Personal information
- Full name: Stephen Karl Skinner
- Date of birth: 25 November 1981 (age 43)
- Place of birth: Carlisle, England
- Position(s): Forward

Team information
- Current team: West Auckland (Manager)

Senior career*
- Years: Team / Apps / (Gls)
- 1999–2000: Carlisle United / 2 / (0)
- 2000–2001: Queen of the South / 6 / (0)
- 2001–2003: Gretna / 27 / (5)
- 2001: → Carlisle United (loan) / 6 / (0)
- 2003–2004: Albion Rovers / 2 / (0)
- 2005–2014: Celtic Nation / ? / (6)
- 2014: West Auckland / 3 / (0)
- 2014–2015: Northallerton Town / 8 / (2)

Managerial career
- 2014: Celtic Nation (Player/Manager)
- 2014–2015: Northallerton Town (Player/Manager)
- 2015: West Auckland (Manager)

= Steve Skinner =

English footballer

Steve Skinner (born 25 November 1981) is an English footballer who played in The Football League for Carlisle United. He also played for Scottish clubs Albion Rovers, Gretna and Queen of the South.

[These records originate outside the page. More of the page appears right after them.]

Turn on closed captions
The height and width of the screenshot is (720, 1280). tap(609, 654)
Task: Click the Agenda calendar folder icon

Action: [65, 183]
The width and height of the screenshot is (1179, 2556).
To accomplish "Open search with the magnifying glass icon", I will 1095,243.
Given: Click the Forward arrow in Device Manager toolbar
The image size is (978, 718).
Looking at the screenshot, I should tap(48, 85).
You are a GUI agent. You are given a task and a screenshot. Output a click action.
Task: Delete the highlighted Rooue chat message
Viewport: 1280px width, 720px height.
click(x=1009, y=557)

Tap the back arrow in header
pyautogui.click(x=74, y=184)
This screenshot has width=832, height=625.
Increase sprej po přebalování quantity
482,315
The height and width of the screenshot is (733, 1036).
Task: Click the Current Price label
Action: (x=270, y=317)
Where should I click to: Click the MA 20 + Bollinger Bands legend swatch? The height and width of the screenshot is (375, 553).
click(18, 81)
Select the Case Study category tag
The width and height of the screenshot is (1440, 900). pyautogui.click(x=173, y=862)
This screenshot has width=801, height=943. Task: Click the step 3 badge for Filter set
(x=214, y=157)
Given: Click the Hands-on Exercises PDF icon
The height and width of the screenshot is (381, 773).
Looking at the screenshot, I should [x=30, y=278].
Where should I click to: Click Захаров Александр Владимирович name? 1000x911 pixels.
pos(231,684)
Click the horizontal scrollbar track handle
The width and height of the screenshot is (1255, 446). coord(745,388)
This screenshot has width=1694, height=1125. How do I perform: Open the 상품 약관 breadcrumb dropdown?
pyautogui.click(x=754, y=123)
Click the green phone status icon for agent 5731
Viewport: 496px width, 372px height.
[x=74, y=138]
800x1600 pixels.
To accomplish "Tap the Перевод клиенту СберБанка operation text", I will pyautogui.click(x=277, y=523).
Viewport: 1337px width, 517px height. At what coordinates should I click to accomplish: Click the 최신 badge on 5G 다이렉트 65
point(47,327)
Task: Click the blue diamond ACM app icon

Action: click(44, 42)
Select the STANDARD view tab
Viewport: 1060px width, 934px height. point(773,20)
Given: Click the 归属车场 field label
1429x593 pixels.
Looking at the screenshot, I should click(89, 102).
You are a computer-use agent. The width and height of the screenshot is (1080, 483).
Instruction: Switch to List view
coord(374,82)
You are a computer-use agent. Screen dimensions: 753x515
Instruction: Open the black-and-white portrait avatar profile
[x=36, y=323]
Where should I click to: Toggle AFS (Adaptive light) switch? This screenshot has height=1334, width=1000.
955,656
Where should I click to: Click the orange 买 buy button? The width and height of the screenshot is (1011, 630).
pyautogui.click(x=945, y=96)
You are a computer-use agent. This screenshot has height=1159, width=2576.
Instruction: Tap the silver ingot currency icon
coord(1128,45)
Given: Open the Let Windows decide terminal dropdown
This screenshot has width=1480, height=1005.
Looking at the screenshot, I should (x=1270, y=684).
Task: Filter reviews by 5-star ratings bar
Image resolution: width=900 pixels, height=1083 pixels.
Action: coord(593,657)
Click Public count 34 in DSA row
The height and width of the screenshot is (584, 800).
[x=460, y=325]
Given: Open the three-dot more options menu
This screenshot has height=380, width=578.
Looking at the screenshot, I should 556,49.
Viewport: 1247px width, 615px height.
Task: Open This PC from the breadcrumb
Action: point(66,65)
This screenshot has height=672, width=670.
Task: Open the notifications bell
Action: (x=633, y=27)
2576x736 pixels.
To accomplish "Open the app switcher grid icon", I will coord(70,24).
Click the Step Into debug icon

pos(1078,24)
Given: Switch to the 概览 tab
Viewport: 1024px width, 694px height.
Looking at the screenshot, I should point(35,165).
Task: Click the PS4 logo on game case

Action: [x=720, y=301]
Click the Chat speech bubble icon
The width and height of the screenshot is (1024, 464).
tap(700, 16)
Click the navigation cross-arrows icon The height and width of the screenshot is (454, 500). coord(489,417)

He is the former chairman of Celtic Nation, based in Carlisle. He resumed his playing career by joining West Auckland. In July 2014 Stephen bought Celtic Nation from American Owner Frank Lynch.

Skinner joined Northallerton Town, as player manager at the start of the 2014/15 season.

Return to West Auckland, as manager on 13 January 2015.